Why I HomeLab

I’ve been a geek for the vast majority of my life. My family got our first computer when I was 13 (a Commodore 64 to date myself). I started my “programming” journey by typing in pages and pages of code from the C64 magazine. Along the way I learned how to debug what I’d typed in, developed a pretty good grasp of basic before I ever had my first computer class and learned the importance of the old adage “save early, save often” (that was a particularly painful lesson).

Over the years, I’ve made a career out of developing web sites and apps for all sizes of companies. As most developers will attest, ancillary to developing apps is some level of knowledge on to get those apps hosted. After all, you can have the best app in the history of mankind, but if you can’t host it where other people can see/use it, it’s worthless. You get comfortable web server software, possibly some hardware and networking, and generally how the http request/response cycle works. Some even go as far as to figuring out how to automate a the whole process of deploying changes and updating environments.

Every part of that entire process is interesting to me. I don’t do so much on the development side any more, mainly focusing on finding, testing and using open source projects that fill some need. However, I love the idea of self-hosting these apps on the hardware I have in my basement. That includes setting up networking, configuring the hosting environment (currently a 6-node Docker Swarm hosted across 2 Dell physical servers) figuring out how to deploy them (Docker makes that a lot easier these days), and deciding if the apps create value and fill some need I have (or at least think I have).
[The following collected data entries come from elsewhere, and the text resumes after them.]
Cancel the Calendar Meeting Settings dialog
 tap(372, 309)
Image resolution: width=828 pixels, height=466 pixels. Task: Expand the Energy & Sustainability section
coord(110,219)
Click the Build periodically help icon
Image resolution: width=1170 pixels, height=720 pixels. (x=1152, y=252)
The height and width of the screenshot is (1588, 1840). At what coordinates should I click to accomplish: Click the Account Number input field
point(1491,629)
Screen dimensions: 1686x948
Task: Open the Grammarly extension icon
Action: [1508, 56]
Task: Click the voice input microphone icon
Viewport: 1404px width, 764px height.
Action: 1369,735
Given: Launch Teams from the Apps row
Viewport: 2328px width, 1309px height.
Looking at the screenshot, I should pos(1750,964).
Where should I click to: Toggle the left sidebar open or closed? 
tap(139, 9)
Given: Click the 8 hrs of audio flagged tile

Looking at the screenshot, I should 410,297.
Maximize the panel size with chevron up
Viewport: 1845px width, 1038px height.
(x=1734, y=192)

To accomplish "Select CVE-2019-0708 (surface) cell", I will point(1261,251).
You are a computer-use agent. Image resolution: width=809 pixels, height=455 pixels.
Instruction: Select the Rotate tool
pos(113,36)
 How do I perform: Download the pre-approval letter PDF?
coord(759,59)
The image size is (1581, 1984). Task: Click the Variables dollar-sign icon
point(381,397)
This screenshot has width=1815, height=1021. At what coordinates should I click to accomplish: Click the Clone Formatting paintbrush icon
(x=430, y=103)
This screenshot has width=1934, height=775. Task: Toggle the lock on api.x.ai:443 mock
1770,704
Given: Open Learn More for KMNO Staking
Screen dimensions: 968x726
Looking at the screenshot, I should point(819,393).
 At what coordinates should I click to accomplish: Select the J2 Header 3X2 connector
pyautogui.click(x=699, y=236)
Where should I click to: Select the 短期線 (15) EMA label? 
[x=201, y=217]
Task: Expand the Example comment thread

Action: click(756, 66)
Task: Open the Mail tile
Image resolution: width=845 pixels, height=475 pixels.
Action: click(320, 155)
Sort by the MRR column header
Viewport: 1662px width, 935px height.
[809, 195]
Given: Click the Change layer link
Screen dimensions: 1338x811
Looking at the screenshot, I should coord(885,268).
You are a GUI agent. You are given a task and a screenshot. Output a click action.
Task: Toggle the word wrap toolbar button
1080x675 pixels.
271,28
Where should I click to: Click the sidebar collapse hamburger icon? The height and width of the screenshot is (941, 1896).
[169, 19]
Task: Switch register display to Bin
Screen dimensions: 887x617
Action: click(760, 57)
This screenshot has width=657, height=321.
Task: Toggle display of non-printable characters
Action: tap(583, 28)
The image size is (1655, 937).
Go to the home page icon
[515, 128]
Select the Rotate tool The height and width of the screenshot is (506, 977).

My philosophy on automation

Lately the automation piece of this hobby has led me to learn Ansible and, to a lesser extent, Terraform. Using those two pieces of technology, in less than 10 minutes, I can tear down and rebuild my entire application hosting environment (remember, 6 virtual servers hosting a Docker Swarm across 2 physical machines) and have it ready to start deploying applications to. Then, these application stacks can be deployed by Ansible in a repeatable, automated fashion.

Being able to automate my infrastructure gives me 3 HUGE benefits. Firstly, it is wicked fast to deploy. Machines are much faster at these types of tasks than humans. Literally the Ansible role will be finished before I ever get the first VM ready to boot for the first time using the manual, point-and-click method. And, lest you’ve forgotten from the two paragraphs above, I’d have to do all those steps 6 separate times.

Secondly, I can rely on the VMs for the Swarm and the application stacks being deployed the same way every single time. There’s no danger that I get interrupted midway through the setup cycle on one of the VMs and miss a step. The same tasks are executed in the same order every time the Ansible role is run. Additionally, the tasks are created to be idempotent meaning that you can run the Ansible roles on your existing infrastructure and if a task has already been completed, it will be skipped and Ansible will move on to the next task. An example here might be making sure that an entry is in the VM’s host file. You wouldn’t want it added every time you ran the role. Instead you’d want the role to only add it if the line didn’t already exist.

Lastly, because the instructions that we send to Ansible are just text files, I can version them in a source control system just like any other app code that I write. People refer to this as “infrastructure as code” and it is absolutely required if you want to build a solid automated process to deploy your infrastructure. You get all the benefits of versioning and off-site storage in case a disaster were to happen (assuming you push to a private repo somewhere like GitHub, GitLab or BitBucket).

- name: ensure /var/data exists  file:    path: /var/data    state: directory
Ansible task that verifies that a particular directory exists

I’m currently exploring how I can use Ansible in other areas outside my Docker Swarm and the applications it hosts. One thing I’m researching right now is how to use Ansible to push configuration changes to all the Cisco managed ethernet switches. Another is to automate adding home automation devices to my HomeBridge instance as I install additional hardware around my house. More info on my home automation obsession will be coming in later posts.

I’ll close by saying that, while I’m talking about this in terms of my home lab, obviously these tools are used by companies around the world today. I don’t get to do these kinds of things for my company in my day job so having an outlet that I can play and test with these things at home lets me learn about things that interest me that other departments take care of at work. However, having at least the familiarization and basic understanding of these tools has helped me on more than one occasion at work to be able to contribute to projects where I would have been clueless during the discussion otherwise.